▶ **WRITTEN TASKS**
• a. Answer these questions from the article on Saudi women students and driving:
(i) At which university is Shrouk Alburj pursuing a master's degree, and in what field?
(ii) How old is Samaa Gazzaz?
(iii) At which school is Ann E. Mayer a scholar on women's international rights?
• b. Write out a passage from the article on Saudi women students and driving word for word, starting at "Her native Saudi" and ending at "custom must change.".

By RICK MONTGOMERY
When she recently obtained a Missouri driver’s license, college student Shrouk Alburj wasn’t thinking of liberation.
She was thinking: I need the wheels.
Her native Saudi Arabia is the world’s only country that bars women from driving. But as a movement quietly builds back home to issue licenses to women, Alburj and other Saudi women studying in Kansas City say they’re puzzled by the attention that Americans have given the subject.
“It’s not a big issue for us,” said Alburj, 25, who is pursuing a master’s degree in public affairs at Park University. “Driving, for many women, is a social need. But I think we really need other rights more than driving.”
Her sentiments are shared by University of Missouri-Kansas City undergraduate Samaa Gazzaz. She is driving now, too, but has been conflicted over the years on whether Saudi custom must change.
American friends tell Gazzaz “it’s crazy” for a culture to forbid women from getting behind the wheel. “I’m not sure why they’re angry about it,” she said, “since I’m not angry...
“I think when you live with something for a very long time, and life is good, you don’t see the need to change,” said Gazzaz, 21. “Though I’m sure it’s just a matter of time before this does change.”
She added: “You can’t apply all the same rules here as there. It’s a really different culture. And it’s OK for people to be different.”
Experts said the ambivalence expressed by many Saudis, both within the kingdom and at U.S. universities, speaks to the power of Saudi traditions and to annoyance that Western societies ridicule their social codes.
“It’s not that they don’t care about driving,” said Ann E. Mayer, a scholar on women’s international rights at the University of Pennsylvania’s Wharton School. “They may be upset about this patronizing American attitude: ‘Oh, you poor, backward people.’”

▶ **PROVIDED MATERIAL**
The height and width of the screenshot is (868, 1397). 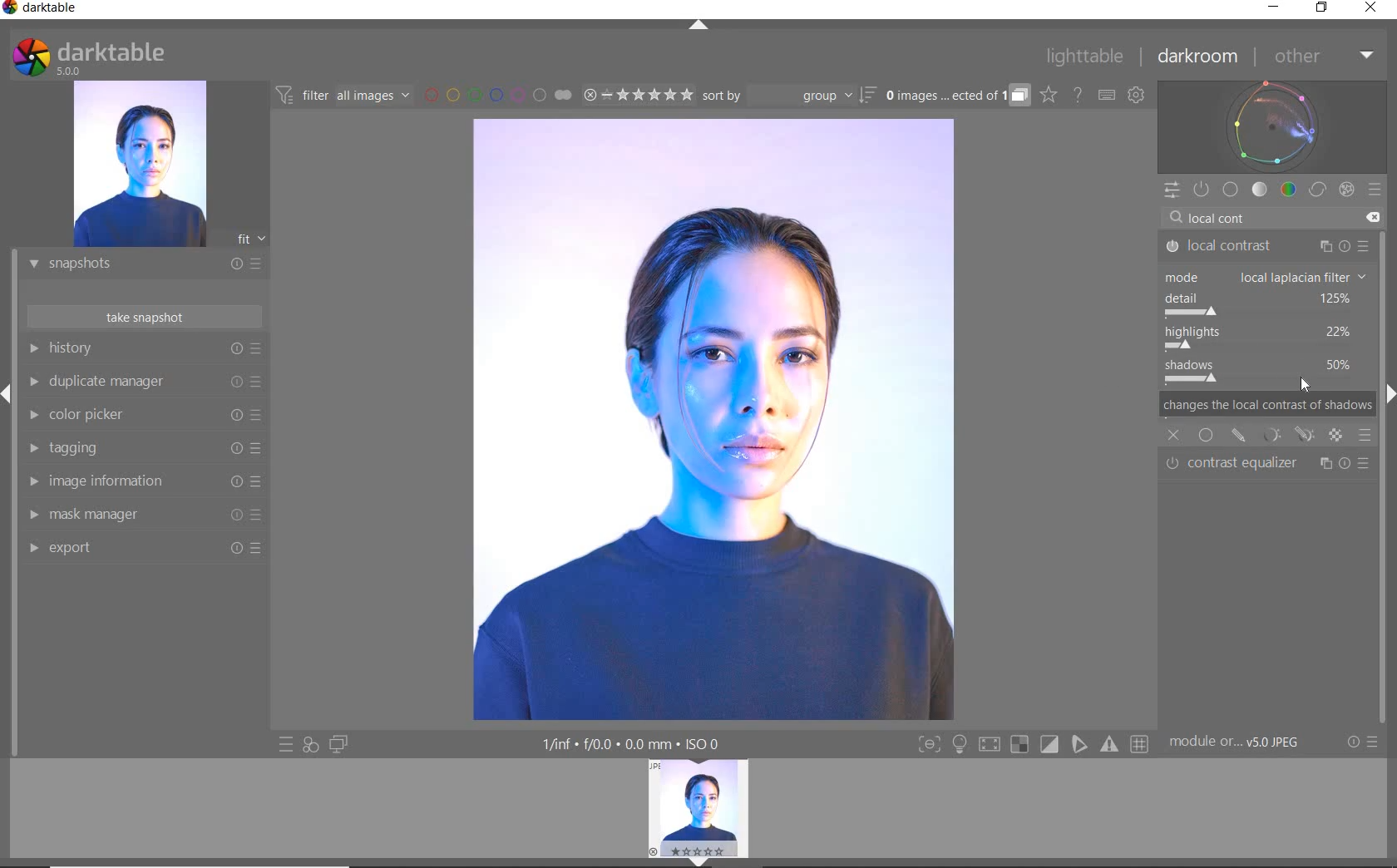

▶ **EXPECTED ANSWERS**
• a.
(i) Park University, in public affairs
(ii) 21
(iii) The University of Pennsylvania's Wharton School

• b.
Her native Saudi Arabia is the world’s only country that bars women from driving. But as a movement quietly builds back home to issue licenses to women, Alburj and other Saudi women studying in Kansas City say they’re puzzled by the attention that Americans have given the subject.
“It’s not a big issue for us,” said Alburj, 25, who is pursuing a master’s degree in public affairs at Park University. “Driving, for many women, is a social need. But I think we really need other rights more than driving.”
Her sentiments are shared by University of Missouri-Kansas City undergraduate Samaa Gazzaz. She is driving now, too, but has been conflicted over the years on whether Saudi custom must change.